Closed tommyers-elastic closed 1 month ago

tommyers-elastic commented 10 months ago

There are several packages where data streams are owned by different teams. For example, the azure package has data streams owned by obs-integrations, obs-platforms, and security-external-integrations teams.

Currently we have a spreadsheet detailing package ownership, but it is hard to find, and not kept up to date. We also have team ownership detailed in the CODEOWNERS file in the integrations repo, but it is also not kept up to date, and does not provide good visibility into ownership for anyone browsing the repo.

A data stream level owner field is proposed to improve visibility and become the source of truth for data stream level ownership. An additional CI task should also be created in the integrations repo which validates that CODEOWNERS is kept up to date with this new field, ensuring any automation (issue routing, code review requests etc) uses the correct team label.

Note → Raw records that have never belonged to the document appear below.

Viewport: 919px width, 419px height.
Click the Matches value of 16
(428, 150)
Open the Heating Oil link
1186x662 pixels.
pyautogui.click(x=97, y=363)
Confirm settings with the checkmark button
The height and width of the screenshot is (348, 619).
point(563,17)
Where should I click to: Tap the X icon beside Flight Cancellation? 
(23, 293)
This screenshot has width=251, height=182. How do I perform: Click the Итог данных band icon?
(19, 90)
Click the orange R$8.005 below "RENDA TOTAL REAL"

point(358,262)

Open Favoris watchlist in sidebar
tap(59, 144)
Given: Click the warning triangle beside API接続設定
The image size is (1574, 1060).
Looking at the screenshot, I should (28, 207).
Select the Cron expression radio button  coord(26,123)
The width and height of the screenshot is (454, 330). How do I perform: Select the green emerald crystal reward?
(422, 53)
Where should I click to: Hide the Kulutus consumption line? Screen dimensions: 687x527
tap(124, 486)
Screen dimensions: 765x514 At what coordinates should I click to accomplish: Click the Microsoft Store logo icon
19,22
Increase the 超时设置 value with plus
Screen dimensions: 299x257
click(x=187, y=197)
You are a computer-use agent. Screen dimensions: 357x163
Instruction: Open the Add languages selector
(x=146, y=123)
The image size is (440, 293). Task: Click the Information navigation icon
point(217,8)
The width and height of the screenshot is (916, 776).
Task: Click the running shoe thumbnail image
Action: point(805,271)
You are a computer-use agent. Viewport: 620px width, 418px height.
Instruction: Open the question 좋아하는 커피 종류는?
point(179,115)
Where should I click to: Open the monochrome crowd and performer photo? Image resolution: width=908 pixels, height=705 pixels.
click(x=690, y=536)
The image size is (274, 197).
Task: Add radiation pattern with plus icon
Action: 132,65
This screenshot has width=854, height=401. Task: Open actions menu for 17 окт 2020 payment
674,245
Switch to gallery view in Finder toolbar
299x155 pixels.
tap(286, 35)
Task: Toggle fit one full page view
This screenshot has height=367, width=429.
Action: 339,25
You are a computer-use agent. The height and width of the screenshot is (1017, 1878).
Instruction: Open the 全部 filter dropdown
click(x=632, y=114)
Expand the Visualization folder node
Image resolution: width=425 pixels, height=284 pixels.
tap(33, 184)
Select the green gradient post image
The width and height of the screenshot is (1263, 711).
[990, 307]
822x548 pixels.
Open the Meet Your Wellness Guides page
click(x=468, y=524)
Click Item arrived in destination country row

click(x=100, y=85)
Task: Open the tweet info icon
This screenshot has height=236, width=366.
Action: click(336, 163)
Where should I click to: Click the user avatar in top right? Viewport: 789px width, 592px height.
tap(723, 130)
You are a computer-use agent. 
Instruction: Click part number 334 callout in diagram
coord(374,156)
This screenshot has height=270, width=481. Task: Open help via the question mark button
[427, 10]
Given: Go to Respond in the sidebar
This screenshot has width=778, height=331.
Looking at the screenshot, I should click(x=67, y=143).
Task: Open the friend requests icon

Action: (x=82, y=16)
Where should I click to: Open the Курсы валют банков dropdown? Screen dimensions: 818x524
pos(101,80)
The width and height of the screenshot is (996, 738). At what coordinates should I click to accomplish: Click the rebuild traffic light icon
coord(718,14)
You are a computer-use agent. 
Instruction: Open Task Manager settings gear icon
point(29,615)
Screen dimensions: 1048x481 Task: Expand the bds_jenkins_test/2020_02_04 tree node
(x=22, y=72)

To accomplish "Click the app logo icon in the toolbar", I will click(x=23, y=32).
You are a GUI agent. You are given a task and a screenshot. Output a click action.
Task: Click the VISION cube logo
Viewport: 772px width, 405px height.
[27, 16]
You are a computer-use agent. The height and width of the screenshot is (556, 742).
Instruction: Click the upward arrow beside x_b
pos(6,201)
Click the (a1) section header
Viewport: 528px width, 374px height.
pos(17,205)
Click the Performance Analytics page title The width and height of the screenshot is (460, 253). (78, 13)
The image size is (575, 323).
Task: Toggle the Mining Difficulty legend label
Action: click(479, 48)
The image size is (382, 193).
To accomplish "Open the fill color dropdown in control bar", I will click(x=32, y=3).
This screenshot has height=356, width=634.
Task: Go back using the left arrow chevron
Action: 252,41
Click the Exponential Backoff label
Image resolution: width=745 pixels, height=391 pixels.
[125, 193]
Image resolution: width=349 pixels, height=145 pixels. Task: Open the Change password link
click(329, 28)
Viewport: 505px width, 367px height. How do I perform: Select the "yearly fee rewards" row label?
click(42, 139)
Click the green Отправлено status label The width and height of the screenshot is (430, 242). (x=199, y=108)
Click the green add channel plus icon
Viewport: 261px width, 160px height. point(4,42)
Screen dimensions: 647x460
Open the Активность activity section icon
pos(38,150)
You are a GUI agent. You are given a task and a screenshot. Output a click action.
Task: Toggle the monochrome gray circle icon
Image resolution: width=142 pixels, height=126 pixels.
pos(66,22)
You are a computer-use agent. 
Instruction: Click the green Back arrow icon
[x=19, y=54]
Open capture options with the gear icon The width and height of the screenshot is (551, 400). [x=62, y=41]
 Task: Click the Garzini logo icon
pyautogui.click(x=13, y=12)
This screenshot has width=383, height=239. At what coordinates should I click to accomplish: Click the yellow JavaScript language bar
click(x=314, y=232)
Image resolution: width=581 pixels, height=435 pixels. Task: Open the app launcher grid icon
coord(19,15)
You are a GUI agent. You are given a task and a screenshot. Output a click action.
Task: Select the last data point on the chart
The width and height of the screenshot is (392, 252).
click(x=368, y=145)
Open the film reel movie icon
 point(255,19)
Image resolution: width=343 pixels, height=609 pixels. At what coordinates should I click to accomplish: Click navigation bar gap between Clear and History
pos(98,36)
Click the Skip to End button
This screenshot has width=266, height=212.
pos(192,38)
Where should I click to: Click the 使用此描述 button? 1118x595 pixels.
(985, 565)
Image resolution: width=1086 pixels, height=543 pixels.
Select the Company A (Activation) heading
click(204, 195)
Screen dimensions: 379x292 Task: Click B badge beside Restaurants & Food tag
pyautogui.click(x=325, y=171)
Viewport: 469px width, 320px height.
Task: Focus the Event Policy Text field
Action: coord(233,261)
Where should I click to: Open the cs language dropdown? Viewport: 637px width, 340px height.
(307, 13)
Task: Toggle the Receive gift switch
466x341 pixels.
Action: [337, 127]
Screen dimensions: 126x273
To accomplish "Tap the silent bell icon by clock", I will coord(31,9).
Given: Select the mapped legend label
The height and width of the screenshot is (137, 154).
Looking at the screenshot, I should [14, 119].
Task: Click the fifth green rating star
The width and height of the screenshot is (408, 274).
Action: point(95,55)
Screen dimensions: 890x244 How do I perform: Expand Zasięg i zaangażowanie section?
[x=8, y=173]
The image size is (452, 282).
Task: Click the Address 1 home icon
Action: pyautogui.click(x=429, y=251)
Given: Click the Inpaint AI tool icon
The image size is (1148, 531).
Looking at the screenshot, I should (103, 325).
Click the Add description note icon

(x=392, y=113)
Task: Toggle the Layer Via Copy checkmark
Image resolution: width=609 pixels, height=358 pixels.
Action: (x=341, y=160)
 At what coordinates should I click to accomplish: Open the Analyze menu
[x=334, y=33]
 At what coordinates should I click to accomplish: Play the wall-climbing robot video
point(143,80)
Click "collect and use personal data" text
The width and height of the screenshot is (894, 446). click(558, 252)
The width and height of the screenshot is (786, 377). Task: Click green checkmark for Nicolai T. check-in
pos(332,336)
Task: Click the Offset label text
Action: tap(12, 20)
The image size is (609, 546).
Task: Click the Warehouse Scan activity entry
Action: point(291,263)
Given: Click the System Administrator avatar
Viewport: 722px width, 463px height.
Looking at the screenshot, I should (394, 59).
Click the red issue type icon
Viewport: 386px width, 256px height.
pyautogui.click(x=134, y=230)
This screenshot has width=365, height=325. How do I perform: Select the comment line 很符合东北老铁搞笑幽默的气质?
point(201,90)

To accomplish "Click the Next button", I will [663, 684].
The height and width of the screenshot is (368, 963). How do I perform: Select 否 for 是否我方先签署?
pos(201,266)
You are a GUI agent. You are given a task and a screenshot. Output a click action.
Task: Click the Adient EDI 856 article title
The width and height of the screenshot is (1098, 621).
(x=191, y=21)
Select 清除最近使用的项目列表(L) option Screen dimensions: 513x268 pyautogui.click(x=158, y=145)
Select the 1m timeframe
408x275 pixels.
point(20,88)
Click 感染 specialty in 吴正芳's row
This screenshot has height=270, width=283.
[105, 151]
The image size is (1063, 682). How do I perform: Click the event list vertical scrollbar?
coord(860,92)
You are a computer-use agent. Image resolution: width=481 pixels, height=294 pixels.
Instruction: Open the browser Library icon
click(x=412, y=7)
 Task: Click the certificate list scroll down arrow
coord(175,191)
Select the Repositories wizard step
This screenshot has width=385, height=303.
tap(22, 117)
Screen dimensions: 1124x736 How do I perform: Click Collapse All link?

jsoriano commented 10 months ago

This proposal has been rejected in the past, more recently in https://github.com/elastic/integrations/issues/7023

I agree that there is space for improvement in this area, because this is a recurrent discussion, I only wonder if introducing more ownership declarations is going to help.

To me the main point is that I think that it is better to have a single point of contact per package, this single point of contact can forward requests to the most appropriate team or person. And for internal organizational separation, CODEOWNERS has worked so far. Another point is that ownership separation can be functional, for example we have packages whose dashboards are maintained by a different team. Then where would we stop in the owners granularity?

Currently we have a spreadsheet detailing package ownership, but it is hard to find, and not kept up to date.

I didn't know about this spreadsheet. Does it contain information that is not in the repo? Would it help to automate the creation of some kind of table from the information in manifests and CODEOWNERS and show it in the integrations repo?

We also have team ownership detailed in the CODEOWNERS file in the integrations repo, but it is also not kept up to date

Why is it not updated? What guarantees that we would keep the owner in data streams updated?

tommyers-elastic commented 10 months ago

interesting point about per-dashboard ownership - i wasn't aware of this. do we have examples of this?

I didn't know about this spreadsheet

Sorry, I should have clarified that this is something we have internally for obs owned packages. but you prove my point, it's not visible at all :)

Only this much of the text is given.